When Bigfoot Indian mummies attack.
A professor and a gaggle of students head out into the mountains for some learning about Indians. Instead they find a cave that contains a mummy, which they, against all standards of archeology, remove to a woodshed. The mummy’s not dead though, or maybe it is, and rises up and slays….
This is a film in three parts: the classroom, the Bigfoot story, and the mummy story. In the classroom, the teacher shows his class a lame-o horror film to get their juices going, then shuts it off before the kill is completed; this is the cinematic equivalent of intentionally giving blue balls. Blue balls are a very serious condition and is not something to trifle with ladies. That means, if you arouse a man and then don’t have sex with him, you could cause him to die of semen backing up through his spinal column and spending hours trying to fertilize his brain, which makes him think of sex all the more. This will eventually cause pressure to build up which will blow the top of his head off – known in the vulgar argot as “blowing your mind” – unless he is fortunate enough to be a dickhead, then pressure can be released through his upper glans, serving double duty as hair gel. That’s one way to tell if a guy’s a dickhead: if his hair is unusually heavily product’d. So ladies, remember, if a man wants to have sex with you, it’s required for his health so long as he’s not a dickhead. You might wonder what this has to do with the film – well, those of you still bothering to read this – but I’ll have to admit that the first part is shorter than the square root of an Irishman’s temper.

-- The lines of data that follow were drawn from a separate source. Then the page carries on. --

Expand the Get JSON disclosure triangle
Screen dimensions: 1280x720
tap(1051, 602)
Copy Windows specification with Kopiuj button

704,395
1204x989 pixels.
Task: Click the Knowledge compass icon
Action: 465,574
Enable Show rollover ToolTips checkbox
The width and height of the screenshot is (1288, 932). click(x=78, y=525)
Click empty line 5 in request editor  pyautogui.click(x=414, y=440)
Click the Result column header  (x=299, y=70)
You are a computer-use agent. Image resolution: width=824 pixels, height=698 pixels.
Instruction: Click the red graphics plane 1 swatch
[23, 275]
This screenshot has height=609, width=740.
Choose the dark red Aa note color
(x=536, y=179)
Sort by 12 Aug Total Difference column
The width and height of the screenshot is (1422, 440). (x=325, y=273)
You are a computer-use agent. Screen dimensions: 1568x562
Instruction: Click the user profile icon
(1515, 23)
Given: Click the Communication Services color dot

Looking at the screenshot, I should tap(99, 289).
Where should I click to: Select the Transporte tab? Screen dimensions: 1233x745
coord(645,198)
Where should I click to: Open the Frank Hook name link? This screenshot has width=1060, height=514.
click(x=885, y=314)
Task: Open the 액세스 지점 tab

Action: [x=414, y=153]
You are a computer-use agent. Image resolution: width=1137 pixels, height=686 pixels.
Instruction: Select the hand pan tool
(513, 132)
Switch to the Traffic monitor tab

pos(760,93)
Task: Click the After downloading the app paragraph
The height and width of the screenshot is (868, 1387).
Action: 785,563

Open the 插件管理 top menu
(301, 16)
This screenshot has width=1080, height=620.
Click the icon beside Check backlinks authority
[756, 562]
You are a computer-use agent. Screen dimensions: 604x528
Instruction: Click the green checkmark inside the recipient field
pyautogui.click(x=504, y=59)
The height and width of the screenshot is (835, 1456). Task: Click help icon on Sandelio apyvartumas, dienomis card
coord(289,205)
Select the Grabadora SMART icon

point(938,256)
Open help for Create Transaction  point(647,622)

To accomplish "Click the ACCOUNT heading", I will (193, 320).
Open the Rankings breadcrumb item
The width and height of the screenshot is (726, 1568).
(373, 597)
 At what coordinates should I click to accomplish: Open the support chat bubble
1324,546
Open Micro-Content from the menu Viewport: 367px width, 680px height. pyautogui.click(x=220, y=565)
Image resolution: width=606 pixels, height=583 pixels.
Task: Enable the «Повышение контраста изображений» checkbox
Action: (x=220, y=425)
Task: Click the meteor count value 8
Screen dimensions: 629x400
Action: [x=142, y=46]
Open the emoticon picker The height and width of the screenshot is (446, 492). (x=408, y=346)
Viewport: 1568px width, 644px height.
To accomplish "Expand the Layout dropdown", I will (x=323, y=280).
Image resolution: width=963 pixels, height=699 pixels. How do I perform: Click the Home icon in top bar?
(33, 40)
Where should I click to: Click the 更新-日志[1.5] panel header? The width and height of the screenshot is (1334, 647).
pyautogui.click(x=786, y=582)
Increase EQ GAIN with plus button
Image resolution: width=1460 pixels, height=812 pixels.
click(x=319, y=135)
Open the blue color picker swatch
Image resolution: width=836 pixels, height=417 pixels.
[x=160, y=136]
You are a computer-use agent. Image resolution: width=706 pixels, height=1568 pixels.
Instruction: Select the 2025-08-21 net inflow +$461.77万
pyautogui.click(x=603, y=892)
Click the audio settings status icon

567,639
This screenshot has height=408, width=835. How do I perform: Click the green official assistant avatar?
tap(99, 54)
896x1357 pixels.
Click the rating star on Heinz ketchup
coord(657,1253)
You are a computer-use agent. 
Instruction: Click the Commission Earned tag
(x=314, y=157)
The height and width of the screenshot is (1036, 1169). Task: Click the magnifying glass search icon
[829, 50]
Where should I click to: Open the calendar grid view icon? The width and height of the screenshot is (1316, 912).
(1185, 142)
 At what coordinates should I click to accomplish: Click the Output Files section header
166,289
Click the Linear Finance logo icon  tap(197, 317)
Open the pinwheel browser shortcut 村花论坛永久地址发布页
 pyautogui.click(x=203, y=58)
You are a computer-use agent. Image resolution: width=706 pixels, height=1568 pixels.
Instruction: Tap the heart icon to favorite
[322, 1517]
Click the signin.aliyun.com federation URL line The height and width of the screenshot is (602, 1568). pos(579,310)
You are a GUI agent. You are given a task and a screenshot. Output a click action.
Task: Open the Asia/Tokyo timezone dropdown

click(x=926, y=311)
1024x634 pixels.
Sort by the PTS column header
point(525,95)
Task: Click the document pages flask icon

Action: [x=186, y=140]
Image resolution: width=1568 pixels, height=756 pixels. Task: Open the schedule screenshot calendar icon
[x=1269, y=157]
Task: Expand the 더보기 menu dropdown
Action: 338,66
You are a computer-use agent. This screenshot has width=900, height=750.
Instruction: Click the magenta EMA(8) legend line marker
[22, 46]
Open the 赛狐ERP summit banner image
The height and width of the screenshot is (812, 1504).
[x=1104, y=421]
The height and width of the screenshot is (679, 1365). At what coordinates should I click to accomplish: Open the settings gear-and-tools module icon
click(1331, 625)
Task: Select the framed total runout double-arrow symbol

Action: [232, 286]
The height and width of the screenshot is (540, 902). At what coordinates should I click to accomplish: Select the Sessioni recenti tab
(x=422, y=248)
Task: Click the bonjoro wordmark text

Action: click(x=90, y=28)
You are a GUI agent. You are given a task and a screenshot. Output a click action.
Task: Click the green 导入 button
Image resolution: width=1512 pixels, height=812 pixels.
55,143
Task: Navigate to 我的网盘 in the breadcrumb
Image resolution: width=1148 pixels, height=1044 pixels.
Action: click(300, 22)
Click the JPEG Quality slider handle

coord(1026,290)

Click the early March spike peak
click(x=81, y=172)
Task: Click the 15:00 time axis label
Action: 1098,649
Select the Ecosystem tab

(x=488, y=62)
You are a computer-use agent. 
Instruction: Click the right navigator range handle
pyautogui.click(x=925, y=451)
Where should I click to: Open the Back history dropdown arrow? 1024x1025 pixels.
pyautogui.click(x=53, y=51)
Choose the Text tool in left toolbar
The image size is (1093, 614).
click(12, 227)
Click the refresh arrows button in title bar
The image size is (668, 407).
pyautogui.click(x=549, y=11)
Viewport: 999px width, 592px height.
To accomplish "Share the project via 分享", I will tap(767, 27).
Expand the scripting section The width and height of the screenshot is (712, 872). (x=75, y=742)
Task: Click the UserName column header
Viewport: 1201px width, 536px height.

The Bigfoot story seems to be the result of a filmmaker recycling a previous film. One of the actors is in it as a younger man – I don’t care which one – and this links the half-hour of footage to the new project. There’s not much to say, except that the film uses a lot of shots of men clearing forests with heavy equipment, the resulting logs upthrusting and bare like the chief attraction after a bris. I’ve noticed that this review is filled with dick jokes, much like a woman with a boyfriend whose suffers from micropenis syndrome…. Damn it!
Of course, she wouldn’t really be ‘filled’ now would she?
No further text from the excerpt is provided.